Stories from today's front page and my reactions as I read them:
Romney says releasing his tax returns would hurt him politically. (Well -- yeah.)
Sheriff Joe Arpaio says he's super-duper sure Obama's birth certificate is fake. (Huh. Well, whatcha gonna do with people like that?)
HuffPost: Romney's 2010 tax return disclosure excluded key document on Swiss bank account. (God, he must be getting desperate.)
Why is the Romney campaign acting crazy? (I don't think that they're acting, Markos.)
House Democrats plan bill requiring presidential candidates to release 10 years of tax returns. (Ha-ha, clever! Maybe it wards off Mark Warner, too!)
Romney aide triumphantly tweets link to story about Romney dodging tax issue. (Ha-ha -- I can just imagine this guy writhing on the ground, screaming "MAKE IT STOP! MAKE IT STOP!")
HuffPo: Romney never would have run if he thought he'd have to release his tax returns.
(HOLY SHITE!)
I know, it's unsourced, but in that moment I had an insight into what someone with as agile a mind and twisted a soul as Mitt Romney might do in a situation such as this -- something that might also explain why he's taking so long dithering about it right now, pushing the date closer and closer to that of the election....
Is it possible that he might release fake returns?
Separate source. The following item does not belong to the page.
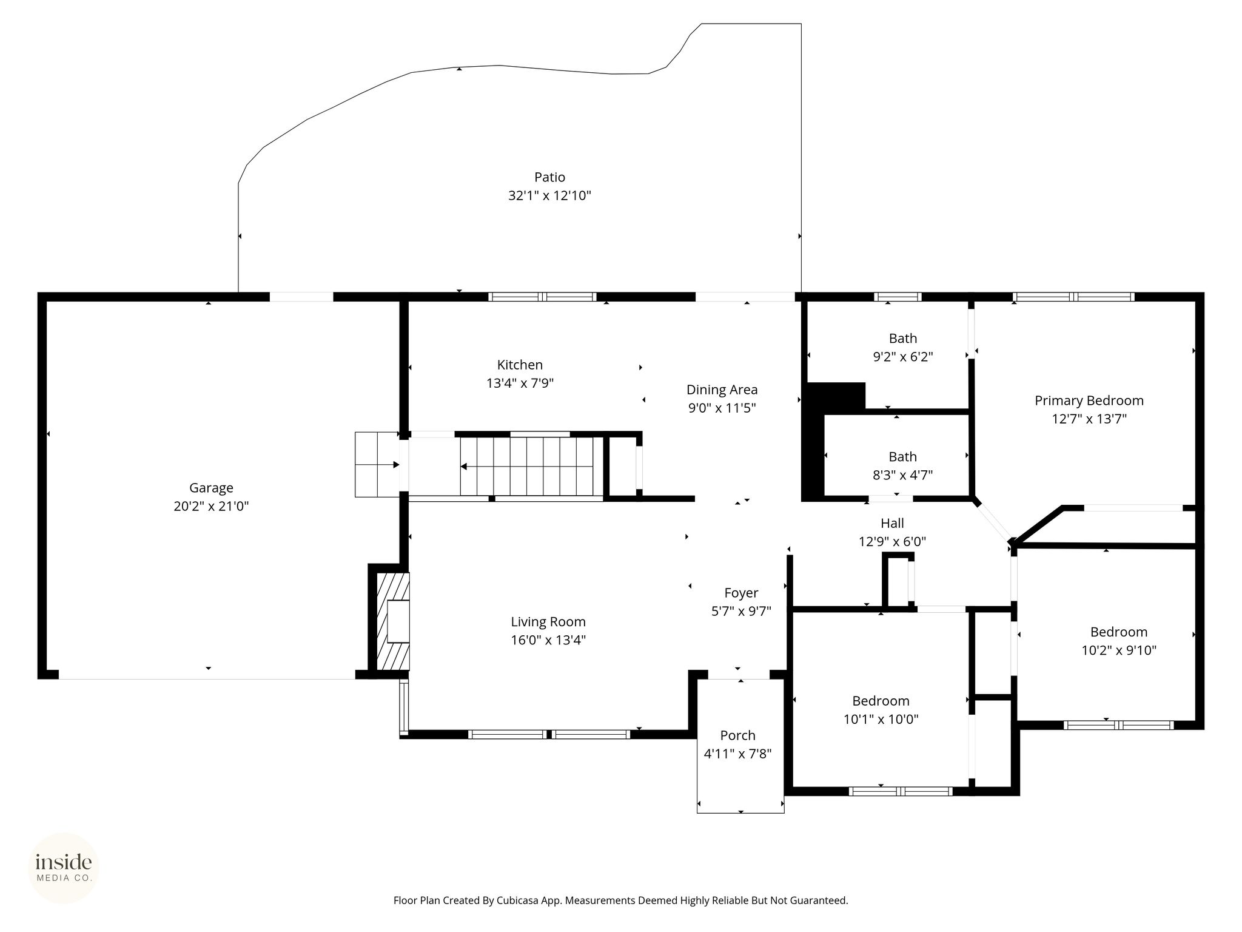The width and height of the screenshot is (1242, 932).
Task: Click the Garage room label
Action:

How would we know that they were fake?
He could release ones that contained some mildly embarrassing disclosures, but not too embarrassing -- and when people say "well why did you delay?" he'd just explain that all this time he's been acting on principle, because he really thinks that demanding tax returns from a candidate is wrong, is prejudice against the wealthy -- whatever best argument his thousand monkeys at typewriters can come up with.
And then, at that moment, some of us would say "hmm, smells fishy" -- and he gets to take umbrage: "you're just like the birthers! You're like Joe Arpaio, Orly Taitz!"
By waiting until close to the election, Romney might reason, he'd be able to make it that much more difficult for people to check out the veracity of the returns. He'd make it that much easier to say, if someone came out with proof that they were fake, that the proof that they offered was what was fake.
It would just have to be enough to confuse everyone for just long enough. All he has to do is get through Election Day, a man like Romney might think to himself. There's no law against lying to the public, after all. The worst that could happen is that he could be impeached. They need 2/3 of the Senate -- they'll never get that. And if it really looked possible that he could be impeached over this unnecessary information that no one had a right to see anyway, I imagine him thinking to himself, well, then he could just resign and hand over the Presidency to Bobby Jindal, who had never been in on the plot. He'd still be the hero who got Barack H. Obama out of office for his party. He would have taken one for the team. History would absolve him.
And who's going to show that he's lying, anyway? His retainers are completely loyal. John McCain has his tax returns and would know that they didn't match, but is McCain going to blow the whistle on him? He hardly seems the type, Romney might conclude. The IRS has the information, but they can't release it. If Obama had Geithner or someone go after it, that would be a bigger scandal -- a campaign destroying scandal for Obama!
"It's not illegal! It might work! No one would have to know -- and so I could get away with it!"
OK, back to my own narrative voice now.
I presume -- I do not assume, I merely presume -- that there would be some reason that Romney could not actually get away with passing off faked (and largely exculpatory) tax returns as his real ones. I don't know what that reason is, but experience has told me that one of you probably does -- and that you'll tell us.
My takeaway from this is something different: this sort of legal-but-horrifying trick is not so far from the sort of thing that we know Romney did at Bain. His signing his name as Bain Capital's CEO and Managing Partner from 1999-2002 wasn't all that different from this.
If you had just a flicker of doubt, even for a moment, of whether Romney might try to do something like this to save his political hide, then let me ask you a question:
Do you really want a President that you can trust that little for the next four years?
(Just in case no one can explain why he couldn't get away with it for a couple of months, I'm upping my demand of Romney. I want to see his tax transcripts for the past 12 years, ordered directly from the IRS and sent to all of the major newspapers and networks and one to the DNC. Might as well not take any chances, you know?)